===== Records for the exercise

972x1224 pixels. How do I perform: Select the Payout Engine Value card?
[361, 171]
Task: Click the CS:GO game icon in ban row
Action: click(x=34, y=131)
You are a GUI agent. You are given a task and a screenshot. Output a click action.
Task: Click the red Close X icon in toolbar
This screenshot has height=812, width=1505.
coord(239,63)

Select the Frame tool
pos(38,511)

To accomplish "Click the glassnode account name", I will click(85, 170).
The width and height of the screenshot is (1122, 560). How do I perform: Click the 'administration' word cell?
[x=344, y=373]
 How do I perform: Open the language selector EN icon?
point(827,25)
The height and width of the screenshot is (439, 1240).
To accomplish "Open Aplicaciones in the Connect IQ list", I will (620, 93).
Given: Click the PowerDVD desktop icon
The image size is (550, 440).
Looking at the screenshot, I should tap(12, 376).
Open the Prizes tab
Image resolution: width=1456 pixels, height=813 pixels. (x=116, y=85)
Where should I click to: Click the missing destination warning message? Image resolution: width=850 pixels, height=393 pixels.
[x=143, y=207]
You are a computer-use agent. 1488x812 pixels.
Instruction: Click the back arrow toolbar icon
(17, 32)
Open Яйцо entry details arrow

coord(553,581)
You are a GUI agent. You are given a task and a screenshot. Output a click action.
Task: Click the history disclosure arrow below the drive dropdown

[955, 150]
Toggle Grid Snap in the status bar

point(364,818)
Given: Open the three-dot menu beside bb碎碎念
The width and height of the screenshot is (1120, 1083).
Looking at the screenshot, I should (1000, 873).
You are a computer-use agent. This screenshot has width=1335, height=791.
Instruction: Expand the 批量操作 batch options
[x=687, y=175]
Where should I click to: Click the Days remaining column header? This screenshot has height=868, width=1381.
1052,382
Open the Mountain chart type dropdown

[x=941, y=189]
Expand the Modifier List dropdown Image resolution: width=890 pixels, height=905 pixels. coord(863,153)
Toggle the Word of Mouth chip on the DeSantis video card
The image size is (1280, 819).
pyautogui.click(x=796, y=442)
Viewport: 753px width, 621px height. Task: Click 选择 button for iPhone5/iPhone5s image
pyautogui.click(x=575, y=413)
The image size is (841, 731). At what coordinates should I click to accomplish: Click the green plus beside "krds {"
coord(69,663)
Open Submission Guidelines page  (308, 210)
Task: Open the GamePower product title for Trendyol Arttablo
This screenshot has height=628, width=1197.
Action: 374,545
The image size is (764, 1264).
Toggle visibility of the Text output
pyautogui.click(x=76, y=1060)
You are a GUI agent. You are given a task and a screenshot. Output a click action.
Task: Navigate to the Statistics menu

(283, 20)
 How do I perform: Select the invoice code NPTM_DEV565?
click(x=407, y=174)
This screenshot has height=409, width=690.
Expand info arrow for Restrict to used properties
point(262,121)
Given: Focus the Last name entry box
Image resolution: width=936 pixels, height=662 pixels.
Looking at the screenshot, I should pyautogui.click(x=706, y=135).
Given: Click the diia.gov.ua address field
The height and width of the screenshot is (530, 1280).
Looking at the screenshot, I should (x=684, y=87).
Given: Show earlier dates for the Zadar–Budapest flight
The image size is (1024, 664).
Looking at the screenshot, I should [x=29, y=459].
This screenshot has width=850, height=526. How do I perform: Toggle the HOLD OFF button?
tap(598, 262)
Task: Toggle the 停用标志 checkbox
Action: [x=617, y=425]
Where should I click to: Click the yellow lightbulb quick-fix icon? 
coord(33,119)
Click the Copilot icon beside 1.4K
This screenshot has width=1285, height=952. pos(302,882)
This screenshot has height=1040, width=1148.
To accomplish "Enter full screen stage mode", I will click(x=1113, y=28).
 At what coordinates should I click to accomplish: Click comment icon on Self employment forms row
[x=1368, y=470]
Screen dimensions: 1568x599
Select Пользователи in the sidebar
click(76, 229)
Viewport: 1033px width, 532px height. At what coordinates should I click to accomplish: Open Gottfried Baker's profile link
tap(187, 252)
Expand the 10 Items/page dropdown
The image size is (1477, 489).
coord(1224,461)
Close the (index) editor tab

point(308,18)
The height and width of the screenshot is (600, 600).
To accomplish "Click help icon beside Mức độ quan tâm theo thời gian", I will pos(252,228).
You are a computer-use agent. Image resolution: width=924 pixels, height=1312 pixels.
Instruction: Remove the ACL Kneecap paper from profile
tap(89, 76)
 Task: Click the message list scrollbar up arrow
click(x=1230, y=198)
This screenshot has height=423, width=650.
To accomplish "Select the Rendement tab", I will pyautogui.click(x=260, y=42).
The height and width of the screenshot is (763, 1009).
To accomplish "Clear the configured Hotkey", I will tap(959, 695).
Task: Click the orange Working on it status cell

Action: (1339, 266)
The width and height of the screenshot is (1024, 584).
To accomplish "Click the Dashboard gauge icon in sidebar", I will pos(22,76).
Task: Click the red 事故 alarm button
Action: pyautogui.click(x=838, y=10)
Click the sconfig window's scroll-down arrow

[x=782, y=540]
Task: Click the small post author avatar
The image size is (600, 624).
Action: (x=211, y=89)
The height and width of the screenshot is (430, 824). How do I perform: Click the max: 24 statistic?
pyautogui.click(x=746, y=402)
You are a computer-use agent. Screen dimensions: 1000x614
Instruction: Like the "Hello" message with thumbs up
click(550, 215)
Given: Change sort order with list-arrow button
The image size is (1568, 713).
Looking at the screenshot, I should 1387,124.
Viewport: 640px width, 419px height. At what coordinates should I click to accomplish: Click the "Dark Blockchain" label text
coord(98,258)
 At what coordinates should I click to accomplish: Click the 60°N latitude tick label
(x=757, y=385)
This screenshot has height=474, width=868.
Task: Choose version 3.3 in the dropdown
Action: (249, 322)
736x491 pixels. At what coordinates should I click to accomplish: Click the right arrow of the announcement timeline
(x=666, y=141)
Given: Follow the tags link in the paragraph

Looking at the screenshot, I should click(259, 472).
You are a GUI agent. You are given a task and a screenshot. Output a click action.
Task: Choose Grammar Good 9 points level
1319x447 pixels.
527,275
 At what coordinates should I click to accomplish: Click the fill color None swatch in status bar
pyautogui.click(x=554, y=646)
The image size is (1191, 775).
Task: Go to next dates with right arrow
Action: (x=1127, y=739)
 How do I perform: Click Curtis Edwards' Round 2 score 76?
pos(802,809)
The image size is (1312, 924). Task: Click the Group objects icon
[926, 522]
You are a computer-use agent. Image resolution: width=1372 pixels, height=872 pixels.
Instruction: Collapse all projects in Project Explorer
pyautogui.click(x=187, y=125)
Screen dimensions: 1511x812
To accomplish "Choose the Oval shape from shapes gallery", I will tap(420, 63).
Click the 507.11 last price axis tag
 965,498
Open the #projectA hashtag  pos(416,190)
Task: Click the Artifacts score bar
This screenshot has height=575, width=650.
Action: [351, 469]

==========

Aim of the task → All lines above from the line with "Viewport: 1033px width, 532px" through the line with "The height and width of the screenshot is (600, 600).", both included, are to be set down exactly, with nothing else.

Response to this task →
Viewport: 1033px width, 532px height. At what coordinates should I click to accomplish: Open Gottfried Baker's profile link
tap(187, 252)
Expand the 10 Items/page dropdown
The image size is (1477, 489).
coord(1224,461)
Close the (index) editor tab

point(308,18)
The height and width of the screenshot is (600, 600).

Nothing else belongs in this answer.